YOUR OBJECTIVE> Recast the items below as a Markdown table with the columns "Row" and "Line," starting with the line that contains "Where should I" and going on through the line that contains "click(x=18, y=21)". Skip blank lines and leave the pictures out.

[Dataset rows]

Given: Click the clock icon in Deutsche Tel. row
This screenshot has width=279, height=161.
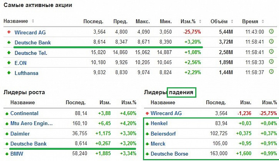Looking at the screenshot, I should coord(271,52).
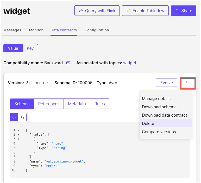Select the Key toggle
This screenshot has height=183, width=201.
tap(30, 48)
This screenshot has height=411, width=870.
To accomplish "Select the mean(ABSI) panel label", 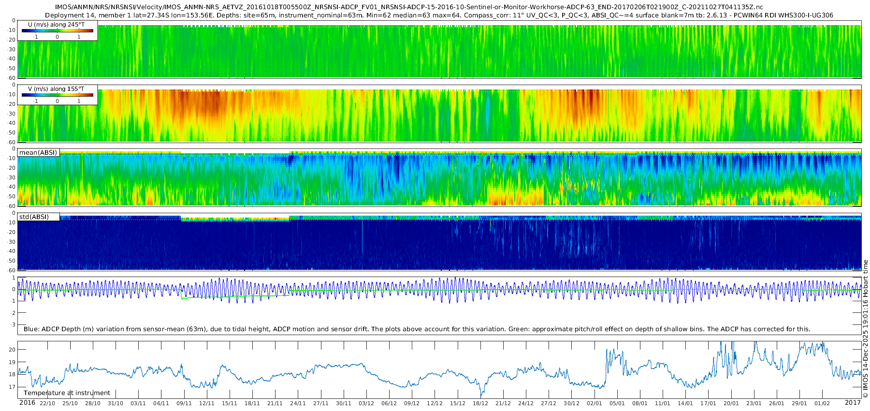I will pos(38,153).
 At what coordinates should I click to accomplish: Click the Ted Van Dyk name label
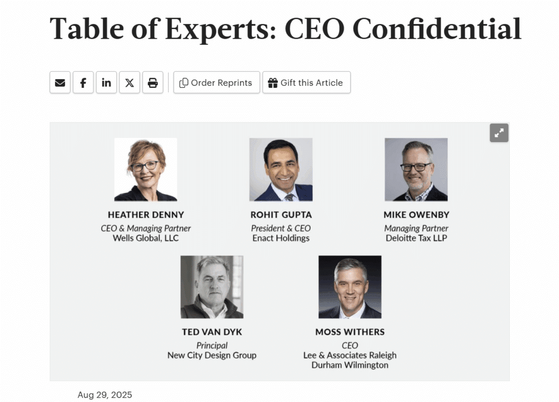pos(212,332)
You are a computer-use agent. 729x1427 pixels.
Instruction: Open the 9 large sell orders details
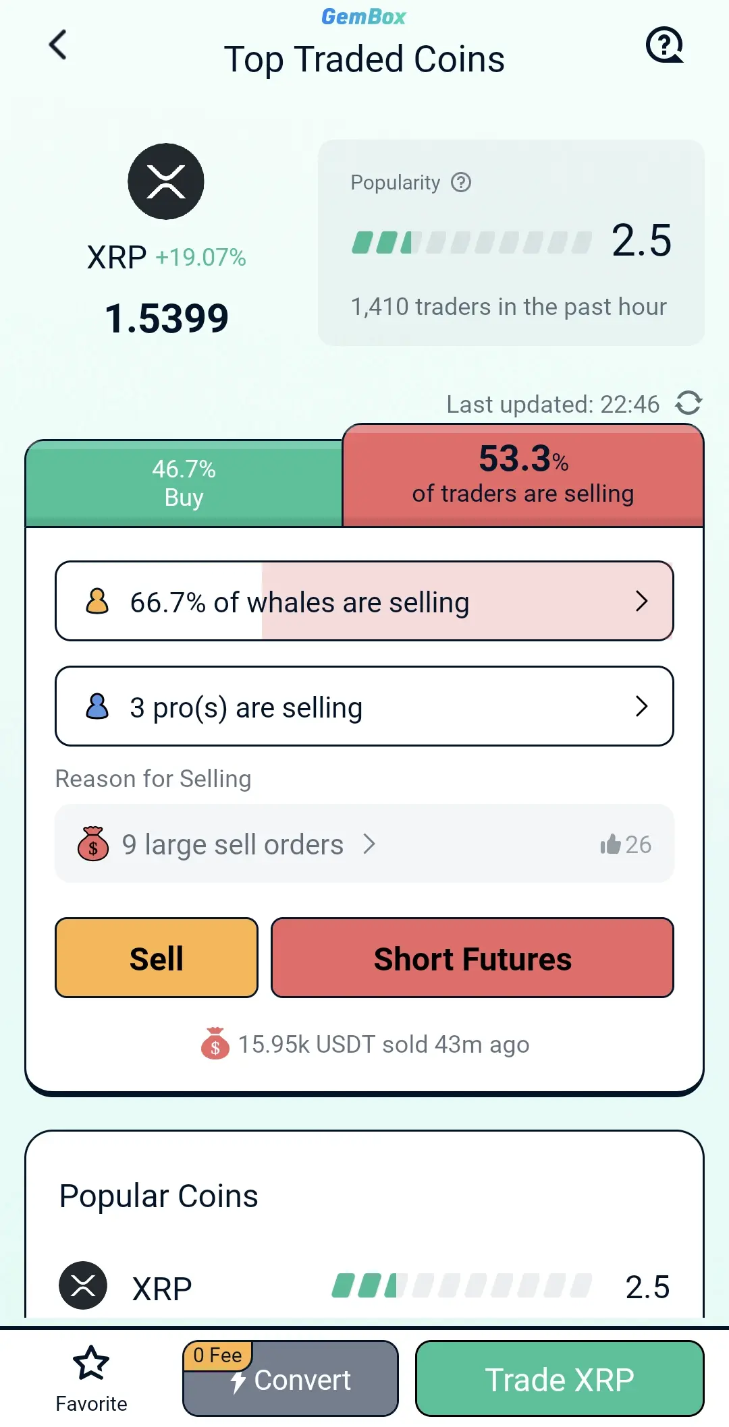[233, 844]
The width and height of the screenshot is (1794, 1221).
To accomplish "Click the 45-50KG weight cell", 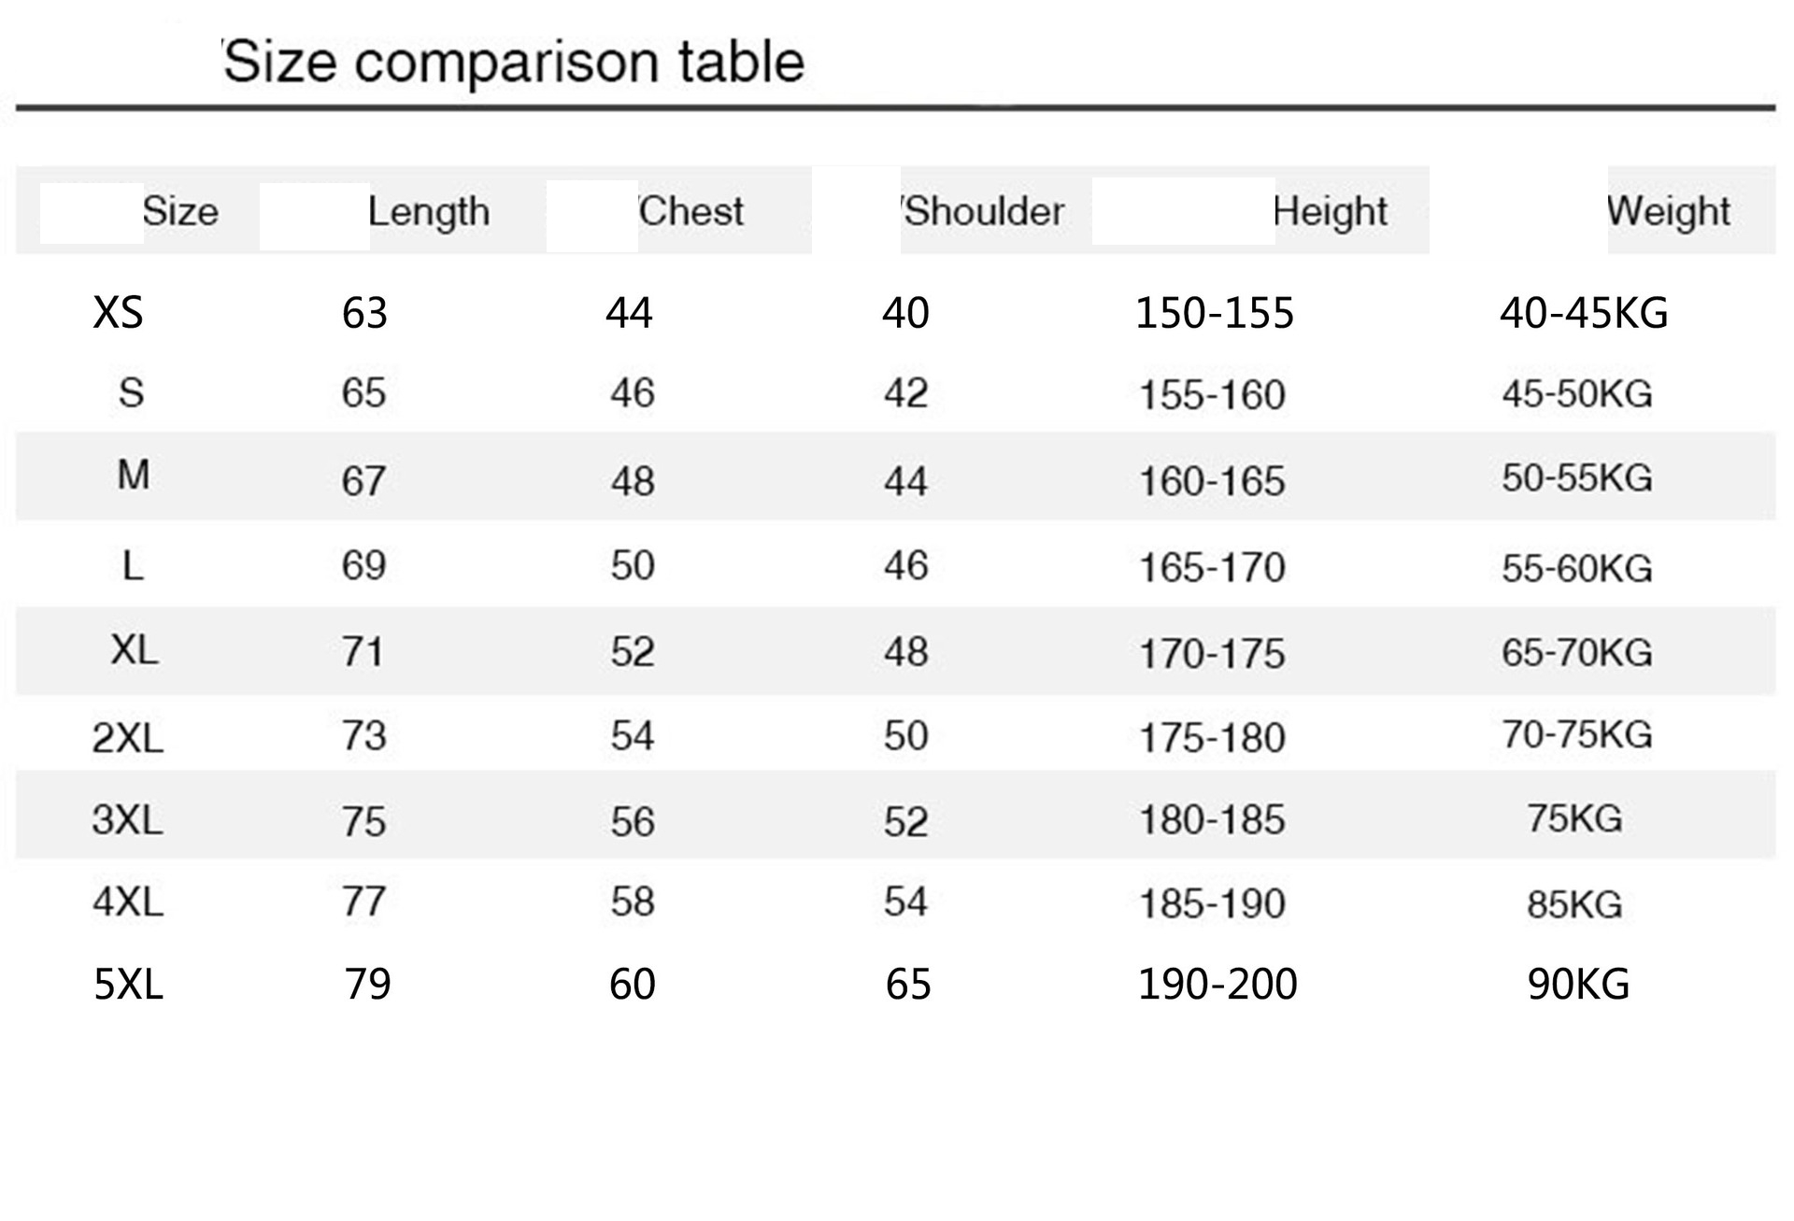I will (1577, 394).
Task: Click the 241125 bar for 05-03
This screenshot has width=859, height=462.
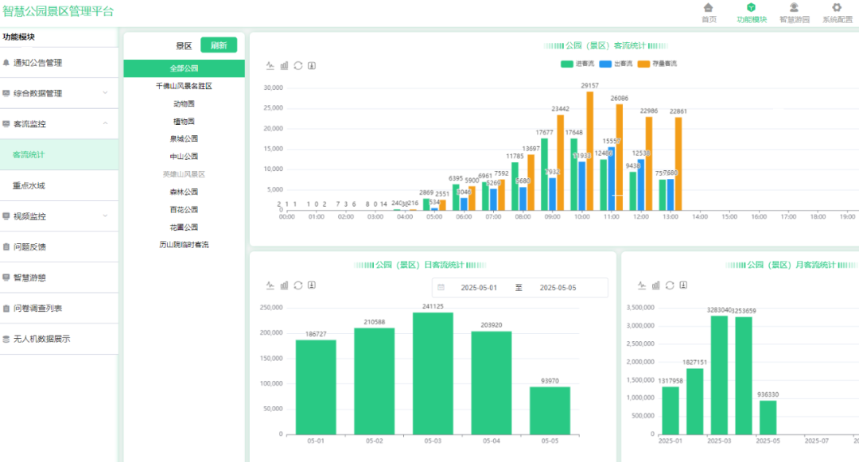Action: (433, 372)
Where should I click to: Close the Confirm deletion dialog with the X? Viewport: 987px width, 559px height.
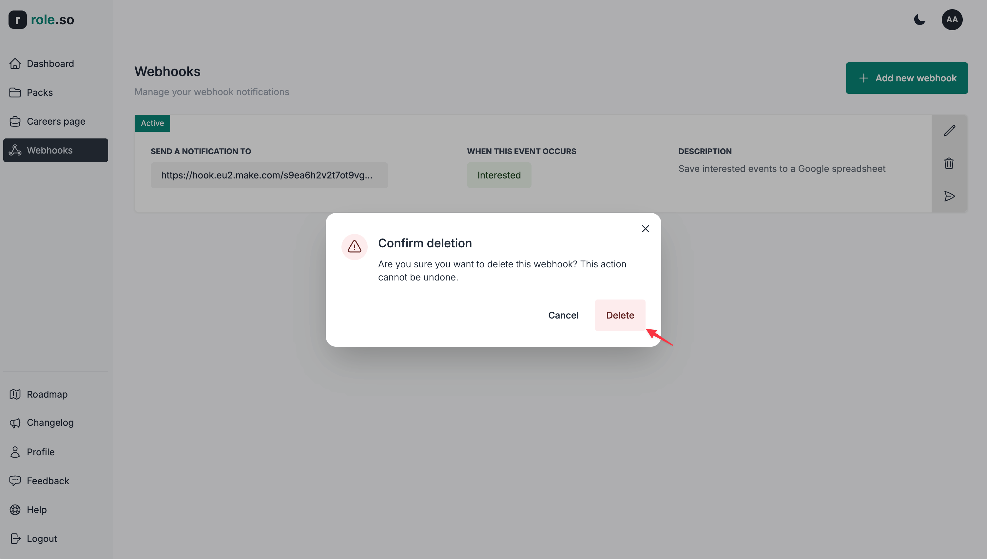click(645, 228)
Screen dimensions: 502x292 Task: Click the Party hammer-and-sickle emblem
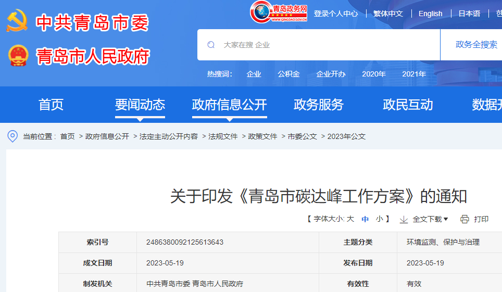click(x=18, y=21)
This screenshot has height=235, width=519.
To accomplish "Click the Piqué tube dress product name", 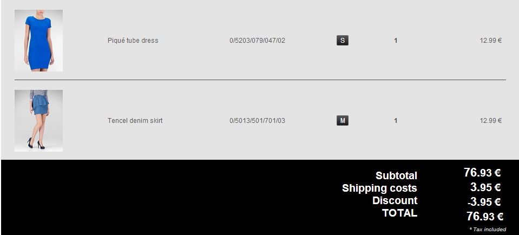I will click(x=133, y=41).
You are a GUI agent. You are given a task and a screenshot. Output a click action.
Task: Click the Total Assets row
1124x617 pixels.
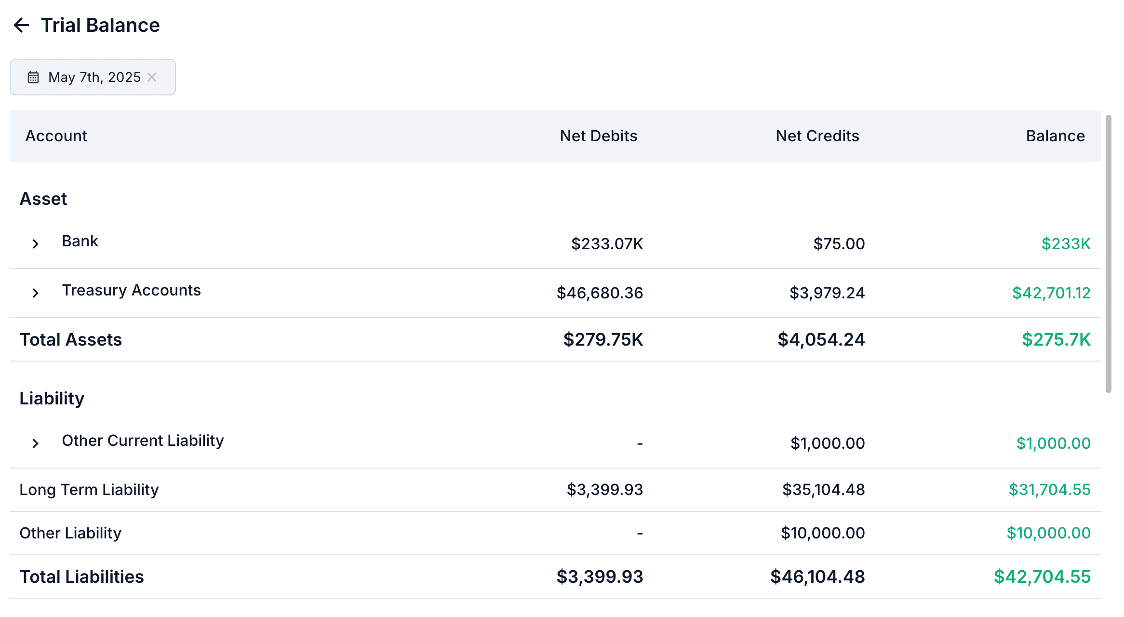(71, 339)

CORRECT ANSWER>
| Row | Line |
|---|---|
| 1 | Where should I click to: Close the Confirm deletion dialog with the X? Viewport: 987px width, 559px height. |
| 2 | click(645, 228) |
| 3 | Screen dimensions: 502x292 Task: Click the Party hammer-and-sickle emblem |
| 4 | click(x=18, y=21) |